Desperança da Castanha.
Eu amava simplesmente tudo que tinha castanha. Desde que eu me entendo como moleque encrenqueiro. Doce ou até puro mesmo. O singelo fato de sentir o odor da castanha fazia-me salivar.
Lá na minha casa, tinha um bolo delicioso com cobertura de chocolate com pedaços de castanha por cima, o meu favorito. Obviamente eu foi come-lo, já que eu estava com uma baita fome. Me deliciei por alguns bons minutos naquele bolo, mas, depois de um tempo, comecei a sentir os meus lábios incharem e arderem, parecia que apliquei ácido hialurônico de forma bem errada. Chamei minha mãe entre fortes espirros que dava. Mãe viu e estranhou, me levando pro hospital o mais rápido que conseguiu.

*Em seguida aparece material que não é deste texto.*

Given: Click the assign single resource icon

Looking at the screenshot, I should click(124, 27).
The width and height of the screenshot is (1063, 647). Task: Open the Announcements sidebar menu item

Chego no hospital sentindo tanta náusea, sentia quê iria desmaiar. Lá era tão claro quanto as portas do céu. A recepcionista avisou-nos que seriamos atendidos pelo doutor alergologista. Nome estranho para uma profissão estranha. Nem minha mãe tinha noção do que esse profissional fazia.
Dr. Jikan atendeu-me. Ele não fez muito suspense, já disse que eu poderia ter anafilaxia. Eu não estava entendendo nada: o nome dessa doença, o nome da profissão dele e seu nome. Eu estava tão confuso, nada mais fazia sentido na minha cabeça. Queria entender o por que eu fiquei tão mal do nada. Será que foi algo que eu comi? Fui rever meus passos para tentar a compreender a situação. Será que foi quando comi aquele delicioso bolo com cobertura de chocolate e castanhas por cima? Tinha uma suspeita em mente, talvez eu poderia ter me tornado alérgico a castanhas.
Meu mundo caiu. Como poderia algo que eu amava tanto causar-me tão mal? Algo que sempre esteve em minhas mãos, será, agora, mantido tão longe de mim? Ela fazia-me tão bem, por que agora ela quer machucar-me?
Dr. Jikan disse que era necessário fazer um exame, até que exorbitantemente caro, para que fosse confirmado essa tal alergia. Passou alguns medicamentos para diminuir minhas náuseas, inchaços, entre outros sinais e sintomas que sentia.
Parece uma espécie de amor tóxico; eu continuo querendo-a, desejando-a, amando-a, mesmo fazendo-me sentir o pior. Qual foi o pecado, qual foi o erro que cometi para merecer tamanha punição? Eu era apaixonado por castanha também... É a dor de um amor platônico. Ela usou-me e, no final, machucou-me. O que eu fiz para perder o teu bem-me-querer?
O doutor disse que não deveria comer mais nenhuma oleaginosas (castanhas, avelãs, amendoim etc) até os exames chegarem, para evitar mais problemas. Deu-me forte agulhadas que doeu até na alma e, finalmente, fui para casa. Depois de alguns dias o resultado também chegou e o que eu li era o que eu mais receava. Chorei tanto. Parece que perdi alguém. Sinto que estou de luto. Meio que perdi algo que me deixava bem. Deixava-me tão tranquilo. Como pode: eu sempre adorei comer castanha, mas eu pego a alergia e não posso nem mais entrar em contato com ela, mas pessoas que nunca nem imaginaram a sua existência podem comer, e eu não? Pessoas que não entendem sua magnitude e seu verdadeiro sabor que comem de qualquer forma, mas eu não? A vida não é justa, nem essa angústia e desperança que castanha deu a mim.